- _Records to use_:
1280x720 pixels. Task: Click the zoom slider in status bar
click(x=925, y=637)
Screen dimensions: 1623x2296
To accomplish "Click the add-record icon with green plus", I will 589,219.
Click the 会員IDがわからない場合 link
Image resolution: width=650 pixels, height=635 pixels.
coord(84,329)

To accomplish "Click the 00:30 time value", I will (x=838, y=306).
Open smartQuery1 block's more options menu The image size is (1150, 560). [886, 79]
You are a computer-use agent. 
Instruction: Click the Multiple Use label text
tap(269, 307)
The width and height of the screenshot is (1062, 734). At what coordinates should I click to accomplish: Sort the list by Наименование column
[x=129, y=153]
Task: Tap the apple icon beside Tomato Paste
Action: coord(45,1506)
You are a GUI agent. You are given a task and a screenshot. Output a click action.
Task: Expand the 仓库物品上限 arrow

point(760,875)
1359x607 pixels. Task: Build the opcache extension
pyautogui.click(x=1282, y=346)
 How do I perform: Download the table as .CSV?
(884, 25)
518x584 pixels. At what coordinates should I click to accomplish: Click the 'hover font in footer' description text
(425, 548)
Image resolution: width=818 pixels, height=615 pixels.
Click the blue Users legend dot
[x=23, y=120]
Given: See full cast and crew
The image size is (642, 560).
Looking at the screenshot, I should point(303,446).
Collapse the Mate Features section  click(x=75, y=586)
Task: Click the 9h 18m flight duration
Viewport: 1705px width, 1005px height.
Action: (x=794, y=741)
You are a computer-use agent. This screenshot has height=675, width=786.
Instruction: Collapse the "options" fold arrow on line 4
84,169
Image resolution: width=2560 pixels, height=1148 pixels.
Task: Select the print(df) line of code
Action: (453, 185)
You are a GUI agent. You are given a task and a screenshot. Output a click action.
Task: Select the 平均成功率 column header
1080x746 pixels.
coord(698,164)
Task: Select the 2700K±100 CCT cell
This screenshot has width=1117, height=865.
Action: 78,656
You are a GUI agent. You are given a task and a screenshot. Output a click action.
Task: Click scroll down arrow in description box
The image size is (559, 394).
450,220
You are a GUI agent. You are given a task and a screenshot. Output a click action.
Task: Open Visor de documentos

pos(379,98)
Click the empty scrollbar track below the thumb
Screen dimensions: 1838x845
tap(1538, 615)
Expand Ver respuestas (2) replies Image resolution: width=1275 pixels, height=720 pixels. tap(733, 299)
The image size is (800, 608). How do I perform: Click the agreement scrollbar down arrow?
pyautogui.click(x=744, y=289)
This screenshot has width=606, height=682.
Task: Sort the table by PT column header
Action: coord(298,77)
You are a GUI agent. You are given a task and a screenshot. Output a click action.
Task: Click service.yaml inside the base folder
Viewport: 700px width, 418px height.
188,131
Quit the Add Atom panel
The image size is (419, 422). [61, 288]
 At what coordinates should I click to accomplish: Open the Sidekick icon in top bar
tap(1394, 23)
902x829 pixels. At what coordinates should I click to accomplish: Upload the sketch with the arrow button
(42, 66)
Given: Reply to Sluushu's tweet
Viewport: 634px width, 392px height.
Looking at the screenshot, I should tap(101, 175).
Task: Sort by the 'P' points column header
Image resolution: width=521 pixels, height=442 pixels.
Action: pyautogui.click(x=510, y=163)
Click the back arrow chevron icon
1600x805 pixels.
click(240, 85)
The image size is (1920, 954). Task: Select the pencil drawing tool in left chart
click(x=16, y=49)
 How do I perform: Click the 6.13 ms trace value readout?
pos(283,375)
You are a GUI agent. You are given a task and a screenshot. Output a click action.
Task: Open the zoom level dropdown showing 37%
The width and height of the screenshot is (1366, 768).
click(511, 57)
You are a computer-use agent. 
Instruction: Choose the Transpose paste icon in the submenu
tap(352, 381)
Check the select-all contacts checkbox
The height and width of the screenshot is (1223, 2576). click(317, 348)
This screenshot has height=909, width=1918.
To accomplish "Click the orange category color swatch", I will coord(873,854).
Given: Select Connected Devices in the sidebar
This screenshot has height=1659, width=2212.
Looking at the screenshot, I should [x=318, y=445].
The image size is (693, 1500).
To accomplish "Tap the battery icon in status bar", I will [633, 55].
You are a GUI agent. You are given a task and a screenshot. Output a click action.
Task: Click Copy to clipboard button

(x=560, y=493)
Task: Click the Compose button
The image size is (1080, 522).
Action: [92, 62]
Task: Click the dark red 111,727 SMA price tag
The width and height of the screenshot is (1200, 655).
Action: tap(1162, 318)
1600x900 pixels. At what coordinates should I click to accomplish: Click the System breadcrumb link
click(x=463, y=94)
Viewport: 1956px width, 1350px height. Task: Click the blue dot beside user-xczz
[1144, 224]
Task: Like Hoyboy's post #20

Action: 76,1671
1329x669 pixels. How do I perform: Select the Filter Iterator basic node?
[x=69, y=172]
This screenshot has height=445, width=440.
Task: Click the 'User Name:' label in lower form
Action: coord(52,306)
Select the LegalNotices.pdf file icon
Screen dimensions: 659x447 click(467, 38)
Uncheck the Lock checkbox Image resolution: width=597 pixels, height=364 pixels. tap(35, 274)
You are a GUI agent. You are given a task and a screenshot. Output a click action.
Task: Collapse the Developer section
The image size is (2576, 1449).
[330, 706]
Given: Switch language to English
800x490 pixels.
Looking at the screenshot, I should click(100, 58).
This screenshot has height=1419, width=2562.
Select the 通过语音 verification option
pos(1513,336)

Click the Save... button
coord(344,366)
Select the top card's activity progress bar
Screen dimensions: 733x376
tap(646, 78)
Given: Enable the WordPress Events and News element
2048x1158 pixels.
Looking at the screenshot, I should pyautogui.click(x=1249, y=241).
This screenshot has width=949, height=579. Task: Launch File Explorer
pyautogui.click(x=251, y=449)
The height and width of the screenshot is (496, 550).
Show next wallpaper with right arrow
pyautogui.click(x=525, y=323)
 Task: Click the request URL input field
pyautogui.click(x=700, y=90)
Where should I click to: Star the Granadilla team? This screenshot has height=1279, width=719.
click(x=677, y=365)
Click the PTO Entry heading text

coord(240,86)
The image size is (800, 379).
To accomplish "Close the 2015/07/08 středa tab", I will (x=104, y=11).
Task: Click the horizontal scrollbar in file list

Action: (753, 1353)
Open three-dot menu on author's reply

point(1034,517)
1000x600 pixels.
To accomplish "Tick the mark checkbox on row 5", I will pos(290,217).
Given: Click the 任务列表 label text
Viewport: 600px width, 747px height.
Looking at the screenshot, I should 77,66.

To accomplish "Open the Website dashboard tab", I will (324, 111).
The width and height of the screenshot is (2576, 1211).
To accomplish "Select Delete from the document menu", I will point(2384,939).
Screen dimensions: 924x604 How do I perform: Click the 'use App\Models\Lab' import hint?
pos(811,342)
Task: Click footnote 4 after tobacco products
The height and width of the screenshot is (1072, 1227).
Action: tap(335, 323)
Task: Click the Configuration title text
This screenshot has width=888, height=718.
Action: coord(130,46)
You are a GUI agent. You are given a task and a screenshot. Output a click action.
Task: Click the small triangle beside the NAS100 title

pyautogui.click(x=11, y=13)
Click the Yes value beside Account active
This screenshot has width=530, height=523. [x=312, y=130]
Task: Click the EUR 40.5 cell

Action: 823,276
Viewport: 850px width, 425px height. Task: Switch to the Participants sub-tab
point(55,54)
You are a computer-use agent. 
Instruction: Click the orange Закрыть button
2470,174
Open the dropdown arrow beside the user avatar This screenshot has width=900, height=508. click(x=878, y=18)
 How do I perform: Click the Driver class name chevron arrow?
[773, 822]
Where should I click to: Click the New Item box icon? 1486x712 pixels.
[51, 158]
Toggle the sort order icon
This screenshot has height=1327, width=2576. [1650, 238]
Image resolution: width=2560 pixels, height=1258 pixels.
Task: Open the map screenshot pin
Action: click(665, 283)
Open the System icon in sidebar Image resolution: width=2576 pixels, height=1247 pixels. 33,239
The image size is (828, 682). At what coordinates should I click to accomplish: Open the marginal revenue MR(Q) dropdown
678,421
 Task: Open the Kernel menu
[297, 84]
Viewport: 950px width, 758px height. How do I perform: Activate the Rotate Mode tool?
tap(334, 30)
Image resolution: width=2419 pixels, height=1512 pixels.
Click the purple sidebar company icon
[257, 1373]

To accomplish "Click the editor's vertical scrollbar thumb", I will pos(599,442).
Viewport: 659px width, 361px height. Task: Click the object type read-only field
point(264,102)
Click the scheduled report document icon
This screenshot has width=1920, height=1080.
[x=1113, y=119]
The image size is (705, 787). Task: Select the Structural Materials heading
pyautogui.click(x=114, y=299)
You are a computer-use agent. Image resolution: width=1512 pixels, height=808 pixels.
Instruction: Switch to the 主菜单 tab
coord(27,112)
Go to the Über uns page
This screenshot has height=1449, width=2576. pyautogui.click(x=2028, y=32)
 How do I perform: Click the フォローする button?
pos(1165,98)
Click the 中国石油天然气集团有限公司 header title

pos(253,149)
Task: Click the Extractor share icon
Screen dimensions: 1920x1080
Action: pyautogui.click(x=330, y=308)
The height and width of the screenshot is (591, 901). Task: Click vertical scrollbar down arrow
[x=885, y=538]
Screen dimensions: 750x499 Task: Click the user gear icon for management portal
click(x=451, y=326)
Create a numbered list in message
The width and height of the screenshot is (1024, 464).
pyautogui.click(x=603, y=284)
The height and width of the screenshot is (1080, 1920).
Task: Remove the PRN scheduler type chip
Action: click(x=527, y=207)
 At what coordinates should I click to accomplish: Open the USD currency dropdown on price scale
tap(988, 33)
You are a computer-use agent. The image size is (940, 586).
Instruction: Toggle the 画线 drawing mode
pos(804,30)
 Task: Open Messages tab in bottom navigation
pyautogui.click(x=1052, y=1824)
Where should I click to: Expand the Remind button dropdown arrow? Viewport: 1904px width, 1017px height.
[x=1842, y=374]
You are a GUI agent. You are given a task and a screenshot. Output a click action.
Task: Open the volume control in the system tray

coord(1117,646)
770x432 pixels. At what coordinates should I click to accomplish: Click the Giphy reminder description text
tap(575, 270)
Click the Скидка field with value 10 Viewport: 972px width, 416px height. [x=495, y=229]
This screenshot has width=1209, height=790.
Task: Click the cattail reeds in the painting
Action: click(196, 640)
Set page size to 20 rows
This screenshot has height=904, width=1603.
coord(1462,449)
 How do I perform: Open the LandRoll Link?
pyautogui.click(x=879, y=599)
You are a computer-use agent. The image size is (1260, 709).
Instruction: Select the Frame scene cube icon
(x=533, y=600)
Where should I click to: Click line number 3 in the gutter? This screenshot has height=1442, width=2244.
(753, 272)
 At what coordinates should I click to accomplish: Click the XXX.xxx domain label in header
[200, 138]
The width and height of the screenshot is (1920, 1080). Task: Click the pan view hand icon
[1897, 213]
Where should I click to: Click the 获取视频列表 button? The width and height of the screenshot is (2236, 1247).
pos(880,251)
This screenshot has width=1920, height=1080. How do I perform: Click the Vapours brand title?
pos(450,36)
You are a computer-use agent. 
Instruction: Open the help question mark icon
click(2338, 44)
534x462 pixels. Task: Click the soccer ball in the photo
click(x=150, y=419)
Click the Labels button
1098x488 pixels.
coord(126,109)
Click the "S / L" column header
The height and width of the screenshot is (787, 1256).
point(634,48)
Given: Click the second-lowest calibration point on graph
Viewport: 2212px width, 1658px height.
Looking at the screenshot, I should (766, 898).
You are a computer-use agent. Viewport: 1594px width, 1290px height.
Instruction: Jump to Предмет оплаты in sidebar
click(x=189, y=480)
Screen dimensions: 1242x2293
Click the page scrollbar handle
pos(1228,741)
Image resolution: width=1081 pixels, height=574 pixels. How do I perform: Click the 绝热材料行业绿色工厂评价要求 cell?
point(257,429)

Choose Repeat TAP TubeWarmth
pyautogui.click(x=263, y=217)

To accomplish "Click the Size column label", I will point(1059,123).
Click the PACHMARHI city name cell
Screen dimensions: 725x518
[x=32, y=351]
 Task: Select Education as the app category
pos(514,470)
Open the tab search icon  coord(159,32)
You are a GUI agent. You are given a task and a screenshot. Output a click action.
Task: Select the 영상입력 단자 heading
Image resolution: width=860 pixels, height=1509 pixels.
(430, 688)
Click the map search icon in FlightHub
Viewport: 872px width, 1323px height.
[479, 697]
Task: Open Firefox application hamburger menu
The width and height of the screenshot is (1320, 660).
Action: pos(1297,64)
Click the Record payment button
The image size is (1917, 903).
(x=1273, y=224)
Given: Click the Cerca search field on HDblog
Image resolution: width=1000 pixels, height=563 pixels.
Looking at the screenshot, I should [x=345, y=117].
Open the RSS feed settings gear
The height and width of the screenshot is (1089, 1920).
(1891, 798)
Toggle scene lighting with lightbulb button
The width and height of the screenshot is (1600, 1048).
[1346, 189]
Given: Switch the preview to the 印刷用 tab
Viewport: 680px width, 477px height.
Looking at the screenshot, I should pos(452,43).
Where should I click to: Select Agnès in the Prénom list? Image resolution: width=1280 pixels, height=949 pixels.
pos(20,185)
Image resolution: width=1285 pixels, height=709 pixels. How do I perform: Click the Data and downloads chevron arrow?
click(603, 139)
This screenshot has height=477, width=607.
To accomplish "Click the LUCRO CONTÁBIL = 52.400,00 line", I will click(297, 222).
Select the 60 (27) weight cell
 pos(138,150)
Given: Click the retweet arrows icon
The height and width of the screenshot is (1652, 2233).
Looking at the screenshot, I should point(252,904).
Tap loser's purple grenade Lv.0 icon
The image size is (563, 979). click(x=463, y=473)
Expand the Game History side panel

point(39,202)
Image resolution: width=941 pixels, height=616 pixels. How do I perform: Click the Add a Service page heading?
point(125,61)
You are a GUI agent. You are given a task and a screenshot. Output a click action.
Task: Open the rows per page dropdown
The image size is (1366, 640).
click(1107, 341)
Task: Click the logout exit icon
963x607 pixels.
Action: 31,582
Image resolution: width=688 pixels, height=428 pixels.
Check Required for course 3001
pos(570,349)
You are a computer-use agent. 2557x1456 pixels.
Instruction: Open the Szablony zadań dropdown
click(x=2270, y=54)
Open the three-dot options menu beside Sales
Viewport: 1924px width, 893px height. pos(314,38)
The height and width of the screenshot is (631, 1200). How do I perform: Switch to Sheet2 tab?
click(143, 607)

- _Directions for this task_: Rewrite the rows from the line containing "770x432 pixels. At" through the line containing "(x=533, y=600)", changing "computer-use agent" to "GUI agent" and leaving everything else the same.

- _Reply to the task_:
770x432 pixels. At what coordinates should I click to accomplish: Click the Giphy reminder description text
tap(575, 270)
Click the Скидка field with value 10 Viewport: 972px width, 416px height. [x=495, y=229]
This screenshot has width=1209, height=790.
Task: Click the cattail reeds in the painting
Action: click(196, 640)
Set page size to 20 rows
This screenshot has height=904, width=1603.
coord(1462,449)
 How do I perform: Open the LandRoll Link?
pyautogui.click(x=879, y=599)
You are a GUI agent. The image size is (1260, 709).
Instruction: Select the Frame scene cube icon
(x=533, y=600)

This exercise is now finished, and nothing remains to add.